Increased calorie intake has always been linked to an increased risk of cardiovascular morbidity and mortality. The objective of this research is to evaluate the short-term and long-term effects of calorie restriction on cardiometabolic risk.
It was a phase-2, multicenter, randomized, and controlled trial conducted on young and middle-aged (21-50 years), non-obese, and healthy adults. Participants were randomly assigned a 25% calorie-restricted diet or an ad libitum control diet. The researchers evaluated the exploratory cardiometabolic risk factor responses in participants with a 25% calorie restriction diet for two years. A total of 238 participants were assessed on heart functions, including blood pressure, metabolic syndrome score, glucose homeostasis, etc.

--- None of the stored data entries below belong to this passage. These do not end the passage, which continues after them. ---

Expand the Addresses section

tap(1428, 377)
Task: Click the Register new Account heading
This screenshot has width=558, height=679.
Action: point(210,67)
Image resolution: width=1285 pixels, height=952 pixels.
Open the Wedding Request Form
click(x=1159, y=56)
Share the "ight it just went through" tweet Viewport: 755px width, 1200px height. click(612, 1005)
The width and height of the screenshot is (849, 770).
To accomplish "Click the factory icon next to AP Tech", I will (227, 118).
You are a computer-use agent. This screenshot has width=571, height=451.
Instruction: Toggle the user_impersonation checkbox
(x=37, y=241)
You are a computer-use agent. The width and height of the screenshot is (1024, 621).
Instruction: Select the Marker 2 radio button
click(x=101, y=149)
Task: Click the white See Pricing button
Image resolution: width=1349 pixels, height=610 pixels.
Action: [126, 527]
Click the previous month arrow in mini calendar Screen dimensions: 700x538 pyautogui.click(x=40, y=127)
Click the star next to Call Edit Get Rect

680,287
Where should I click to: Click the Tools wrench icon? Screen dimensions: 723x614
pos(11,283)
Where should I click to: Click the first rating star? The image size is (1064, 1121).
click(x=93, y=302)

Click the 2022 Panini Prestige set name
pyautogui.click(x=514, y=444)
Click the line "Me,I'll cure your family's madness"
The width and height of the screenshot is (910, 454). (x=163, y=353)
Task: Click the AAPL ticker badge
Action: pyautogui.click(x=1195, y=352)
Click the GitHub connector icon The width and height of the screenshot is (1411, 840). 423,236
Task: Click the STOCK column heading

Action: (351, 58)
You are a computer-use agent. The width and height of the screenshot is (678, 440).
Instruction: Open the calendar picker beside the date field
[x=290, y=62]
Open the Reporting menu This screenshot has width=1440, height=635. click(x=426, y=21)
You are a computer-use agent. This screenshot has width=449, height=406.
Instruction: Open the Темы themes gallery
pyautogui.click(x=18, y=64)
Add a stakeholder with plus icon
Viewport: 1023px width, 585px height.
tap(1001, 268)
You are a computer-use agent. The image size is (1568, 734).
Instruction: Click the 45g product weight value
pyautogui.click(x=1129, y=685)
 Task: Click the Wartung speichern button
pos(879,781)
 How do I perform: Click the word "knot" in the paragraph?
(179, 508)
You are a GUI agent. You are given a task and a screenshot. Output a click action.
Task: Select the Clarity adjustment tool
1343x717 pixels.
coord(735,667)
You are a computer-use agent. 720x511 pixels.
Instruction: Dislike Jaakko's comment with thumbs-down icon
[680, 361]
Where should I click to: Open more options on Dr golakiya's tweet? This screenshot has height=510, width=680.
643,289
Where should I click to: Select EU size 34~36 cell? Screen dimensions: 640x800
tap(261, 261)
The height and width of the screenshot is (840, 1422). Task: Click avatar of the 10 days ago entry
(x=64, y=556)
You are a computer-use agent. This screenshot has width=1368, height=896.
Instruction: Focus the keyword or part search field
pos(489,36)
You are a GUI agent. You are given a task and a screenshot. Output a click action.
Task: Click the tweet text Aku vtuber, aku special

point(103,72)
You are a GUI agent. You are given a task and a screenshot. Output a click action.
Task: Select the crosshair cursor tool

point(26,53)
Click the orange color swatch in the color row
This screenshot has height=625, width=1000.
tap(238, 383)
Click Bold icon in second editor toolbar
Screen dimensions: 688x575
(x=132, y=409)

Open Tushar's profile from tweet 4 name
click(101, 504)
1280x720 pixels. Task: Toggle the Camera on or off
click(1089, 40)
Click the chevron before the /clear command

Out of 238 participants, 218 were assigned one of the two diets (25% calorie restriction diet to 143, and ad libitum control diet to 75). Individuals in the calorie restriction group achieved an average calorie intake of 11.9% and a sustained mean weight reduction of 7.5 kg. Calorie restriction caused a significant decrease in all cardiometabolic risk factors, including LDL cholesterol and blood pressure.
The other group achieved a 0.8% calorie intake and 0.1 kg reduction in weight. The researchers did not find any significant decrease in cardiometabolic risk factors in the participants of the control diet group.
The research concluded that two years of moderate calorie restriction could significantly reduce multiple cardiometabolic risk factors in young, non-obese adults.